3-23-66, Detroit – another piece of the puzzle is found. To those who were actually there back in the day, I’m sure that these mentions of the Art and the Harbor in one capture was a missing piece of the puzzle. In research, that’s the joy of discovery, especially when it comes to ads like these which resulted in one of the many examples of censorship because of the mention of the three letter word starting with S. So many films, so little time…
Before I move on with the post, time for a music break. The Standells’ classic “Dirty Water” was just starting to break into the US music scene at this time, moving into the Bubbling Under section at #132 for it’s 3-26-66 chart. The impact will be big in a few months. The clip was from 1967, but the sound is part of the perfect soundtrack for 1966 – a #11 nationally and a #4 on WKNR by Summer.
The Art seriously should be mentioned as it was one of the first in the area, and I’m sure that it played all of the trailblazing films and plenty of the wanna-bes and screen fillers we love just as much. Located a little north of the Highland Park Woods-Six area that’s at the north end of the city limits, it stayed possibly until 1973, when it slightly changed it’s name to L’Art in trying to compete with the new breed of Porno theaters. Both the Gem and the Art would face tough times through the next decade.
Earl Cartwritght’s Wild Wild Girl is a lost film Distributed through Empire Film distributors who also put Three Unholy Virgins and Abortion into the theaters. Starring Krystall Ball (love those stage names!), the story centers around a sheltered girl who turns into the kind of bad girl these films had by the dozen – prostitution, lesbianism, drugs, bad checks, a fighter boyfriend, a father who duped her, and suicide all figure into the film.
To Bed on a Bet faced a lot of re-titles in the papers including To Bet on a Bet and was connected to the main feature. Another lost film, this Bet features the tale of two couples who are actors involved in a play about husband swapping who take the concept of method acting too far which results in one jealous husband and a dead wife. There’s hardly any credits to write about either from the IMDb or the AFI books.

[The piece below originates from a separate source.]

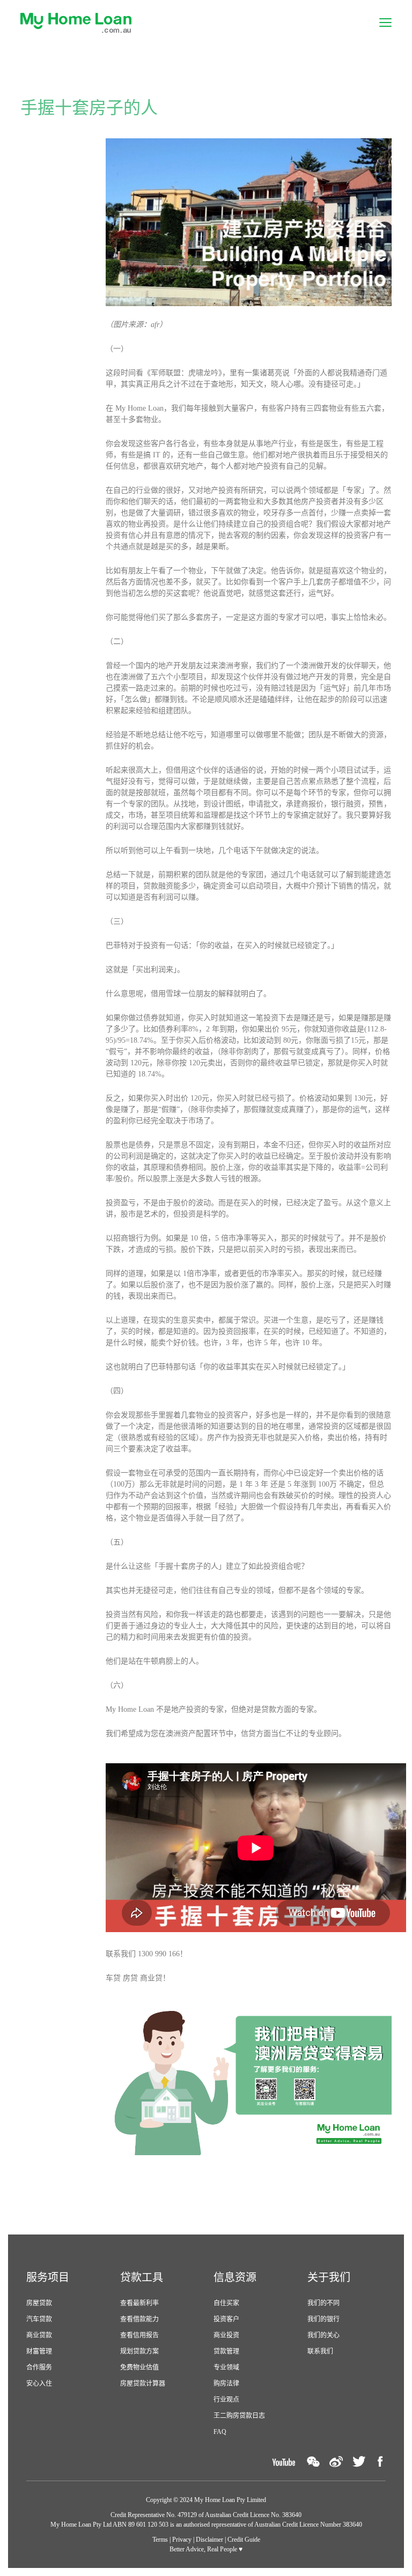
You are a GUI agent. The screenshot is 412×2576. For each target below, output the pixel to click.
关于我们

The third feature, World of Flesh is more like the shortened title of Hollywood’s World of Flesh from Olympic International.
The East Detroit/Capri and the Harbor in Ecorse got into the Art of things with Jose Benazeraf’s tale of a kidnapped woman who gets into a sordid love triangle in Sexus and Marcel Bluwal’s Paramount film Paris Pick Up. Sexus was one of the films distributed by Audubon in The States.

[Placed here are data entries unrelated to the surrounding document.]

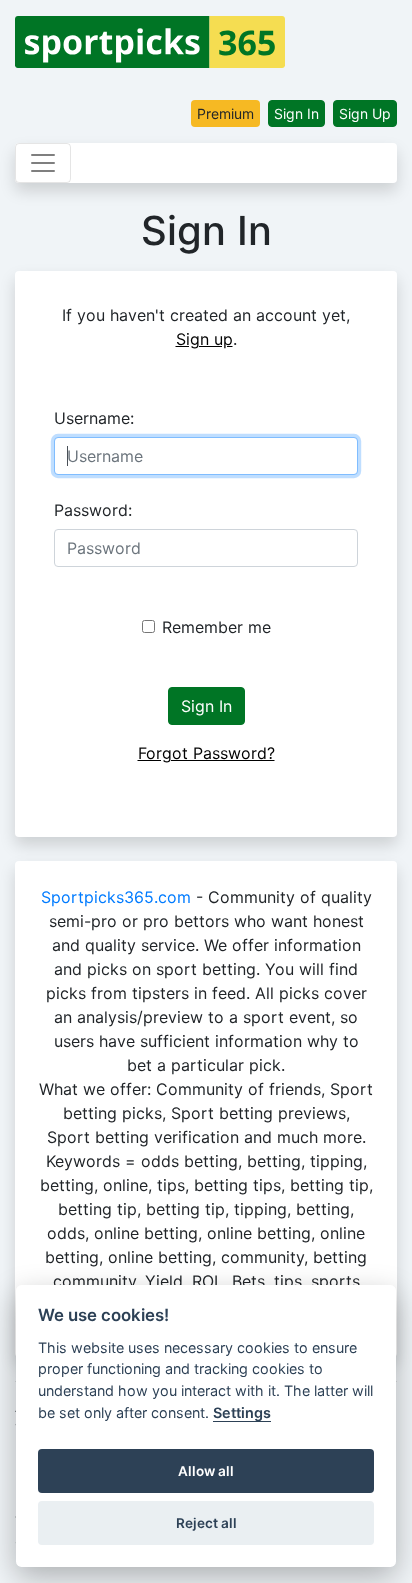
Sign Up (365, 113)
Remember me (216, 627)
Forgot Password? (206, 753)
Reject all (206, 1523)
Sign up (204, 339)
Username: (94, 418)
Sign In (296, 113)
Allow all (206, 1471)
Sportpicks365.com (116, 897)
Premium (225, 113)
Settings (242, 1412)
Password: (93, 510)
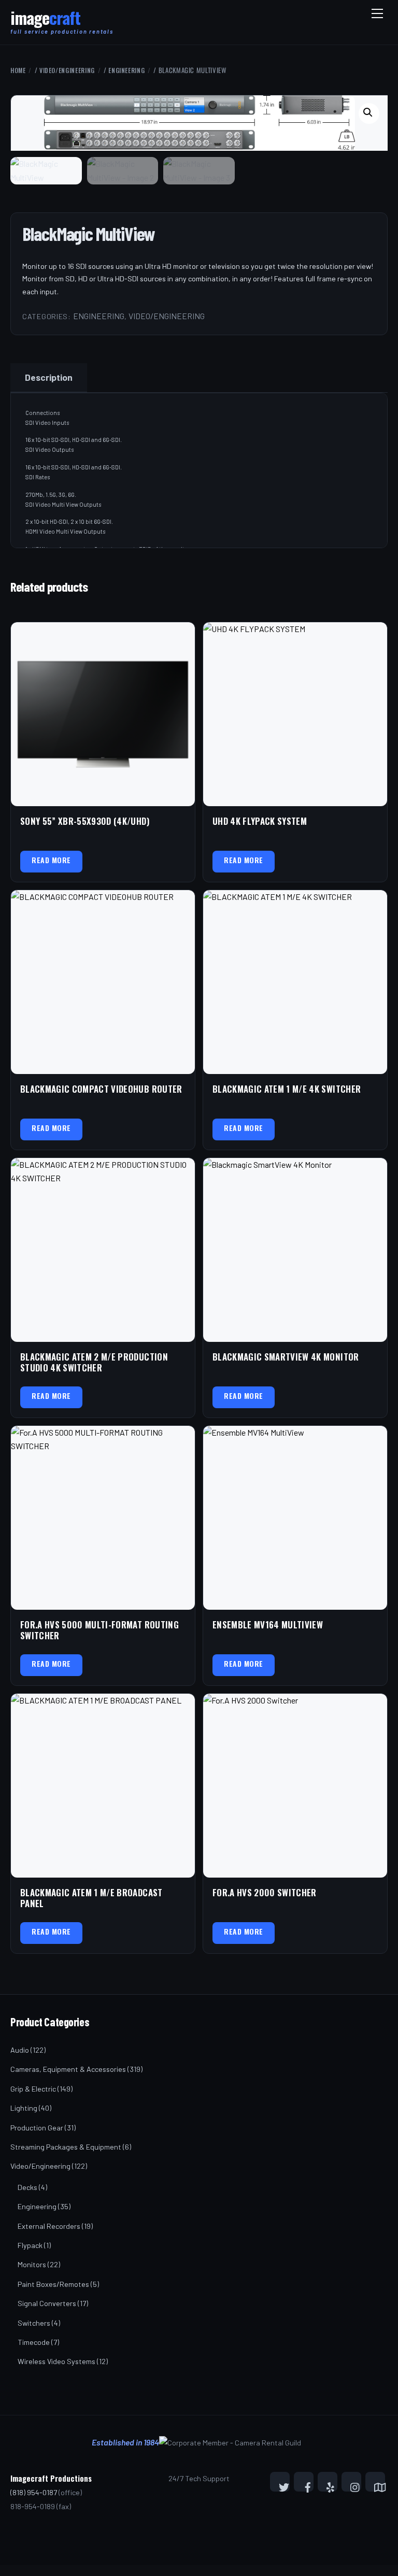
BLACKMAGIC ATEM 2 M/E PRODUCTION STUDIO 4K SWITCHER (94, 1362)
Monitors (32, 2264)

With the lack of any trailers, why not another music break? If it’s the Rolling Stones threatening The Beatles’ grasp on the pop scene with “19’th Nervous Breakdown”, damn straight it’s going to happen – although the Liverpool legend’s “Nowhere Man” is a stone classic, too. A #2 National/#4 Detroit hit, this was a must-have single that many bands were learning from (Don’t worry, Detroit will see “Paint it Black” go #1).
A must-have album of the day was The Best of The Animals. At that time, the legendary band who inspired every Garage Punk group with an Organ player who was allowed to bash on the family organ after it was found out that nobody was playing it any more was changing and changing members. Thankfully, their list of hits compiled into a solid kick ass album that had to be listened to. At that time, the album would peak in the US charts, but would run a very long time even when Eric Burdon was going Psychedelic. This was their Late 1965 single that turned into the declaration of Teenage Independence written by Brill Building writers Roger Atkins and Carl D’Errico, but brought to serious life by Eric Burdon who makes the song his own.
HOLD ON! I also forgot to mention the Herman’s Hermits flick playing in The D on that day as well! Their tour with The Who in the next year would be legend when it hit Michigan.